E esta é uma excelente notícia para você, cliente.
Ser refém de algumas poucas instituições financeiras como fomos até hoje está com os dias contados. Após a publicação no ano passado da Lei Geral de Proteção de Dados e seguindo o caminho já adotado especialmente pelo Reino Unido, que regulou o novo mercado através da Competition and Market Authority (CMA), por países da União Europeia, onde desde o ano passado entrou em vigor a PSD2 (Payment Services Revised Directive), e por países asiáticos, o Banco Central anunciou recentemente o início da definição das regras do Open Banking no Brasil para que os bancos tradicionais desenvolvam e disponibilizem APIs (Application Programming Interfaces) para integração de serviços de terceiros.

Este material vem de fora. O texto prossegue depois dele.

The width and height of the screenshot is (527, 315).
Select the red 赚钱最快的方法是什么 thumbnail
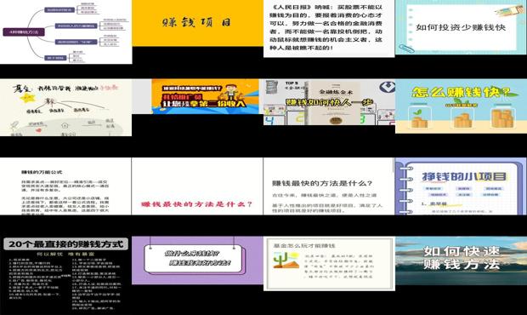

A iniciativa representa uma grande transformação no universo monetário e é mais do que bem-vinda, apesar de ainda suscitar muita polêmica, especialmente no que tange à proteção de dados. A premissa é simples: seus dados pessoais e da sua empresa não pertencem aos bancos, mas a você, cliente.
Posto de uma maneira simples, o modelo permitirá o compartilhamento de informações dos bancos, se autorizado pelos correntistas, com outras instituições financeiras e fintechs, criando um novo ecossistema onde o principal beneficiário será o cliente, pessoa física ou jurídica, que poderá ampliar o acesso a serviços financeiros dentro de um cenário mais competitivo, democrático e inclusivo.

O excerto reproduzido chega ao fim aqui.